Ministério investiga síndrome no Maranhão

De janeiro a junho deste ano, 33 casos foram considerados suspeitos.

Imirante.com

Atualizada em 27/03/2022 às 14h20

BRASÍLIA - Profissionais de vigilância epidemiológica do Ministério da Saúde estão no Maranhão desde o dia 7 de junho para investigar, em parceria com as secretarias estadual e municipais de Saúde, a síndrome neurológica que ocorre no Estado. A meta é esclarecer, o mais rapidamente possível, as causas que desencadearam a doença.

De janeiro a junho deste ano, 33 casos foram considerados suspeitos.
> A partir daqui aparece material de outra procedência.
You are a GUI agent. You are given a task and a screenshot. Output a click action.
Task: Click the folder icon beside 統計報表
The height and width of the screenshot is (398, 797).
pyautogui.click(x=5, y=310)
A maioria envolve homens jovens que trabalham na agricultura e consomem bebidas alcoólicas. Até agora, dez pessoas morreram e oito continuam internadas no Hospital Municipal de Imperatriz. A evolução, aparentemente, prolongada dos sintomas ainda permite diagnosticar o início de um surto.
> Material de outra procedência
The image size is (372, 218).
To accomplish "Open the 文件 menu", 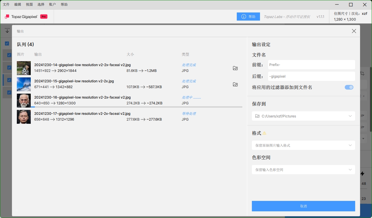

Amostras clínicas dos pacientes estão sendo coletadas, assim como de água e bebidas. Técnicos da área de saúde também estão capturando vetores (mosquitos e carrapatos) para identificar possíveis fatores de risco e causas da doença. Todos os exames são realizados no Laboratório Central do Maranhão (Lancen/MA) e no Instituto Evandro Chagas. Dados preliminares sugerem que não existe a transmissão de pessoa para pessoa.

O ministério recomenda que profissionais de saúde da região notifiquem casos suspeitos às respectivas secretarias municipais de Saúde. São considerados suspeitos indivíduos com idade entre 14 e 50 anos, residentes nas regionais de Tocantins, Pré-Amazônica e Barra do Corda, que, a partir 1º de janeiro de 2006, tenham apresentado edema, diminuição de reflexos e da sensibilidade, podendo ou não ter reduzida a força muscular dos membros inferiores.